Schwabe’s husband and diving partner, Rob Palmer, had died in a diving accident in the Red Sea only weeks before. Now, alone, she was facing her own dark death.

“Suddenly, the whole cave brightened up,” she said.

Schwabe said that into that watery world floated the words of her late husband: “Believe you can, believe you can’t; either way, you are right.”

“And then I calmed down and then I suddenly looked around and I saw what I thought was a white thread,” she said. “It was kind of like he was there for me, in a way — in an emotional way.”

So what was going on there? Geiger said he doesn’t think people like Schwabe are having hallucinations, but instead are experiencing a “very concrete survival mechanism” that is part of human heritage. In a life- threatening crisis, Geiger believes, our minds experience both the terror of the moment and the peace of perspective.

“The brain is able to sort of stand back from that, and sort of rise above that and rationally help this person get through that,” he said. “The guardian angel is us.”

Angles MiraclesIn extreme cases, our subconscious companion appears to take the form of a physical or spiritual entity.

Rose Benvenuto, 71, of Poughquag, N.Y., said she saw hers at the scene of a terrible car wreck.

“Only my guardian angel could have saved me from such an accident,” she said.

She believes that the proof lies in a photograph, seen by millions on the Internet, that she said shows the guardian angel who helped her escape from a near-fatal car accident. But Geiger disagreed.

“When I see a picture like that, I’m skeptical,” he said. “I really think the basis of this is neurological. … I do think this is something our brain is creating.”

Yet voices, he said, like the one Schwabe said she heard, seem to be almost commonplace.

“They will always say they heard a voice,” Geiger said. “I’ll say, ‘Was it audible? Would other people have heard it?’ [They’ll say,] ‘No, no, but I heard a voice,’ so there is a communication that’s happening inside them.”

Sometimes, the communication isn’t with sound but with images.

A few weeks ago, Marty Hodges, 46, of Kalamazoo, Mich., took his two teenage boys skiing in Colorado. The wide-open spaces seemed perfect for a man who suffers from extreme claustrophobia, but then an avalanche happened.

“When I was hit by the snow and I was immediately turned inside out in this complete blackness, I was sure I was going to die,” Hodges said.

“It’s really fast,” added his son, Jordan. “I saw it just coming towards me and I couldn’t do anything and, finally, my goggles ripped off. Then I had snow coming down my throat and I couldn’t breathe for 15 seconds.”

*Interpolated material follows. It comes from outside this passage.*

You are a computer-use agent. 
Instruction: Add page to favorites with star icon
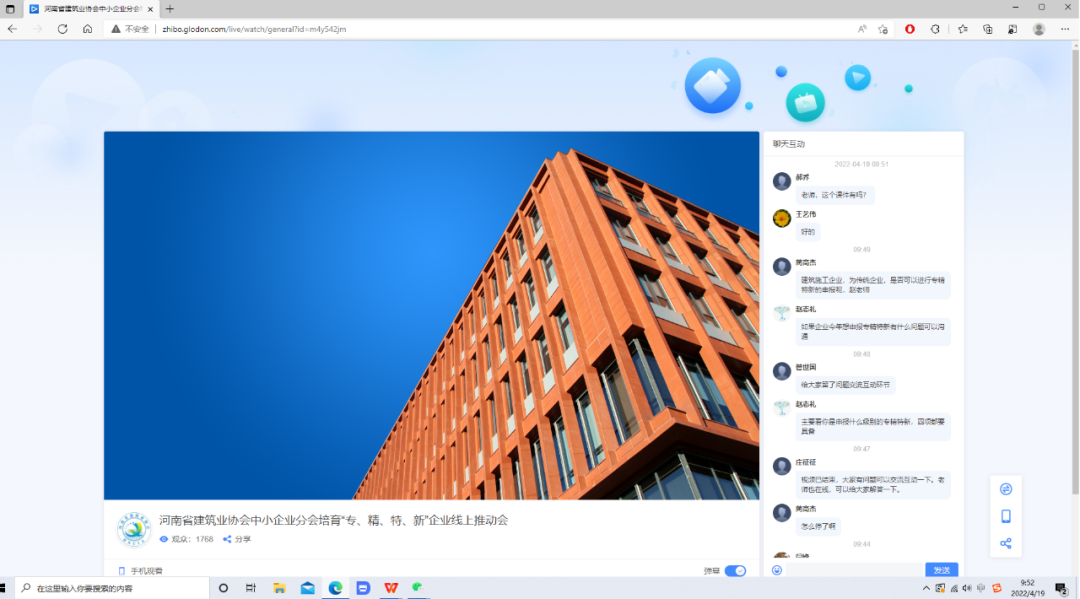tap(883, 29)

But instead of being paralyzed by his claustrophobia, Marty’s mind delivered an even more chilling vision and a reason to fight his way free.

“I could see myself literally at Denver International Airport, out on the tarmac, watching my son, watching him going in an old-fashioned pine box being slid into the back of a 757,” he said. “I could see it very clearly.

Driven by the haunting image, Hodges battled through the snow and was able to search for and then reunite with his sons.

In the end, all of these cases remind us that it can be a very rough universe out there. To survive it, a little help from our guardian angels just might be essential.

“Humans are very resilient creatures,” Geiger said. “I think that the basis of that resilience, in part, is this capacity, this sense that we are not alone.”